Exercise materials
┄┄┄┄┄┄

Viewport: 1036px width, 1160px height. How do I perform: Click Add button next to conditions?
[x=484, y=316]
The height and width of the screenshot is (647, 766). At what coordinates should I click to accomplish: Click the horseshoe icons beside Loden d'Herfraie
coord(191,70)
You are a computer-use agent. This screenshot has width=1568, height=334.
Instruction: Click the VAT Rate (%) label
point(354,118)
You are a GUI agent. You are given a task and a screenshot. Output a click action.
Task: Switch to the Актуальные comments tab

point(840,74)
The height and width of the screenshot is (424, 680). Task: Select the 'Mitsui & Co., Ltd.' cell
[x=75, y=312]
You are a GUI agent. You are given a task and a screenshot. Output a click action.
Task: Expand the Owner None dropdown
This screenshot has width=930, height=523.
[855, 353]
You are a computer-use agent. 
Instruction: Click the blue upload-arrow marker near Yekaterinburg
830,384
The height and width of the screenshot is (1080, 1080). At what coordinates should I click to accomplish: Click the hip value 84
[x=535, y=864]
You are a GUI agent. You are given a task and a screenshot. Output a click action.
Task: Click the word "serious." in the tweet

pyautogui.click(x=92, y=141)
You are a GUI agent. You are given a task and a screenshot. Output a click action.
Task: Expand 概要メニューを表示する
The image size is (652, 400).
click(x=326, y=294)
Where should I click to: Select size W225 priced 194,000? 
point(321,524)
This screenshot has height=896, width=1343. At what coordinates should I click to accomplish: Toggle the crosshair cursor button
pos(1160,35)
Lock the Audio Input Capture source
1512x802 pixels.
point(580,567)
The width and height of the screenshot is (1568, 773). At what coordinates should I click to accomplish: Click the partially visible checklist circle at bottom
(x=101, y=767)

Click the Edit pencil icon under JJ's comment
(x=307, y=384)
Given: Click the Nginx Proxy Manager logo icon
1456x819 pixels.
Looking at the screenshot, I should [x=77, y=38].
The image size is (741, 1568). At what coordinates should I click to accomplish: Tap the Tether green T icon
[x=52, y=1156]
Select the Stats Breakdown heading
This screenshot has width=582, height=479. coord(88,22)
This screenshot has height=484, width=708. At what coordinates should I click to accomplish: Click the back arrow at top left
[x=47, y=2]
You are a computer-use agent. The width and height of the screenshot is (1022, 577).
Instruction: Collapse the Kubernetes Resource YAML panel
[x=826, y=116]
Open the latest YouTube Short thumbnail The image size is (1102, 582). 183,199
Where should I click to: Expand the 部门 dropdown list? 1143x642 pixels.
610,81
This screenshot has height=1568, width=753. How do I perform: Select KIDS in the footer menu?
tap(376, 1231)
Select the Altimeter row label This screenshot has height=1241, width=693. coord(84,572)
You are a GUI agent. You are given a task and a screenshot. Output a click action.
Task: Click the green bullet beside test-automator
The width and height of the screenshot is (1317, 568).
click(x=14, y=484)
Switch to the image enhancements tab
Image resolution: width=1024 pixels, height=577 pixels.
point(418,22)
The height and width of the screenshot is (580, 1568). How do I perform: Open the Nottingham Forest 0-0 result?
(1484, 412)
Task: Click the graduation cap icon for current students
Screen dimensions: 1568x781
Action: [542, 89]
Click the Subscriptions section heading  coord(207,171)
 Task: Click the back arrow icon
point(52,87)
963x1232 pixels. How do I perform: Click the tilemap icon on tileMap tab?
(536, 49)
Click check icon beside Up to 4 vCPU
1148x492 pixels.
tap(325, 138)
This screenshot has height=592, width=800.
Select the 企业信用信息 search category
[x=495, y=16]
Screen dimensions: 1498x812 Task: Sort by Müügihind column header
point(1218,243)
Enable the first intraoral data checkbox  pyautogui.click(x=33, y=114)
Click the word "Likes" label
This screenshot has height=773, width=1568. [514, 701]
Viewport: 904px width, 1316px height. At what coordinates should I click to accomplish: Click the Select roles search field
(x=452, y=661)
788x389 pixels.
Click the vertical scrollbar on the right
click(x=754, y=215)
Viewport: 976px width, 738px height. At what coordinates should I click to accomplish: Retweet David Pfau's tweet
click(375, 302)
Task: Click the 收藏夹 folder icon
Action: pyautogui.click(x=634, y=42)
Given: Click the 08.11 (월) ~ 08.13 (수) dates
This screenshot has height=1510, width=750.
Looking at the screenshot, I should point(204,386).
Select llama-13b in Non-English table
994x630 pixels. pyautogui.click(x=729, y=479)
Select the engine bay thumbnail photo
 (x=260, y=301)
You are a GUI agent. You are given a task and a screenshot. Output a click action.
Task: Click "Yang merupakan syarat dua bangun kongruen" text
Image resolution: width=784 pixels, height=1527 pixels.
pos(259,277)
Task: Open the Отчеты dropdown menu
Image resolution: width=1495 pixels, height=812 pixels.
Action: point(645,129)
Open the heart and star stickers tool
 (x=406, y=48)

┄┄┄┄┄┄

Task to complete
The expected answer is the complete material, restated exactly.

Final answer
Viewport: 1036px width, 1160px height. How do I perform: Click Add button next to conditions?
[x=484, y=316]
The height and width of the screenshot is (647, 766). At what coordinates should I click to accomplish: Click the horseshoe icons beside Loden d'Herfraie
coord(191,70)
You are a computer-use agent. This screenshot has width=1568, height=334.
Instruction: Click the VAT Rate (%) label
point(354,118)
You are a GUI agent. You are given a task and a screenshot. Output a click action.
Task: Switch to the Актуальные comments tab

point(840,74)
The height and width of the screenshot is (424, 680). Task: Select the 'Mitsui & Co., Ltd.' cell
[x=75, y=312]
You are a GUI agent. You are given a task and a screenshot. Output a click action.
Task: Expand the Owner None dropdown
This screenshot has width=930, height=523.
[855, 353]
You are a computer-use agent. 
Instruction: Click the blue upload-arrow marker near Yekaterinburg
830,384
The height and width of the screenshot is (1080, 1080). At what coordinates should I click to accomplish: Click the hip value 84
[x=535, y=864]
You are a GUI agent. You are given a task and a screenshot. Output a click action.
Task: Click the word "serious." in the tweet

pyautogui.click(x=92, y=141)
You are a GUI agent. You are given a task and a screenshot. Output a click action.
Task: Expand 概要メニューを表示する
The image size is (652, 400).
click(x=326, y=294)
Where should I click to: Select size W225 priced 194,000? 
point(321,524)
This screenshot has height=896, width=1343. At what coordinates should I click to accomplish: Toggle the crosshair cursor button
pos(1160,35)
Lock the Audio Input Capture source
1512x802 pixels.
point(580,567)
The width and height of the screenshot is (1568, 773). At what coordinates should I click to accomplish: Click the partially visible checklist circle at bottom
(x=101, y=767)

Click the Edit pencil icon under JJ's comment
(x=307, y=384)
Given: Click the Nginx Proxy Manager logo icon
1456x819 pixels.
Looking at the screenshot, I should [x=77, y=38].
The image size is (741, 1568). At what coordinates should I click to accomplish: Tap the Tether green T icon
[x=52, y=1156]
Select the Stats Breakdown heading
This screenshot has width=582, height=479. coord(88,22)
This screenshot has height=484, width=708. At what coordinates should I click to accomplish: Click the back arrow at top left
[x=47, y=2]
You are a computer-use agent. The width and height of the screenshot is (1022, 577).
Instruction: Collapse the Kubernetes Resource YAML panel
[x=826, y=116]
Open the latest YouTube Short thumbnail The image size is (1102, 582). 183,199
Where should I click to: Expand the 部门 dropdown list? 1143x642 pixels.
610,81
This screenshot has height=1568, width=753. How do I perform: Select KIDS in the footer menu?
tap(376, 1231)
Select the Altimeter row label This screenshot has height=1241, width=693. coord(84,572)
You are a GUI agent. You are given a task and a screenshot. Output a click action.
Task: Click the green bullet beside test-automator
The width and height of the screenshot is (1317, 568).
click(x=14, y=484)
Switch to the image enhancements tab
Image resolution: width=1024 pixels, height=577 pixels.
point(418,22)
The height and width of the screenshot is (580, 1568). How do I perform: Open the Nottingham Forest 0-0 result?
(1484, 412)
Task: Click the graduation cap icon for current students
Screen dimensions: 1568x781
Action: [542, 89]
Click the Subscriptions section heading  coord(207,171)
 Task: Click the back arrow icon
point(52,87)
963x1232 pixels. How do I perform: Click the tilemap icon on tileMap tab?
(536, 49)
Click check icon beside Up to 4 vCPU
1148x492 pixels.
tap(325, 138)
This screenshot has height=592, width=800.
Select the 企业信用信息 search category
[x=495, y=16]
Screen dimensions: 1498x812 Task: Sort by Müügihind column header
point(1218,243)
Enable the first intraoral data checkbox  pyautogui.click(x=33, y=114)
Click the word "Likes" label
This screenshot has height=773, width=1568. [514, 701]
Viewport: 904px width, 1316px height. At what coordinates should I click to accomplish: Click the Select roles search field
(x=452, y=661)
788x389 pixels.
Click the vertical scrollbar on the right
click(x=754, y=215)
Viewport: 976px width, 738px height. At what coordinates should I click to accomplish: Retweet David Pfau's tweet
click(375, 302)
Task: Click the 收藏夹 folder icon
Action: pyautogui.click(x=634, y=42)
Given: Click the 08.11 (월) ~ 08.13 (수) dates
This screenshot has height=1510, width=750.
Looking at the screenshot, I should point(204,386).
Select llama-13b in Non-English table
994x630 pixels. pyautogui.click(x=729, y=479)
Select the engine bay thumbnail photo
 (x=260, y=301)
You are a GUI agent. You are given a task and a screenshot. Output a click action.
Task: Click "Yang merupakan syarat dua bangun kongruen" text
Image resolution: width=784 pixels, height=1527 pixels.
pos(259,277)
Task: Open the Отчеты dropdown menu
Image resolution: width=1495 pixels, height=812 pixels.
Action: point(645,129)
Open the heart and star stickers tool
 (x=406, y=48)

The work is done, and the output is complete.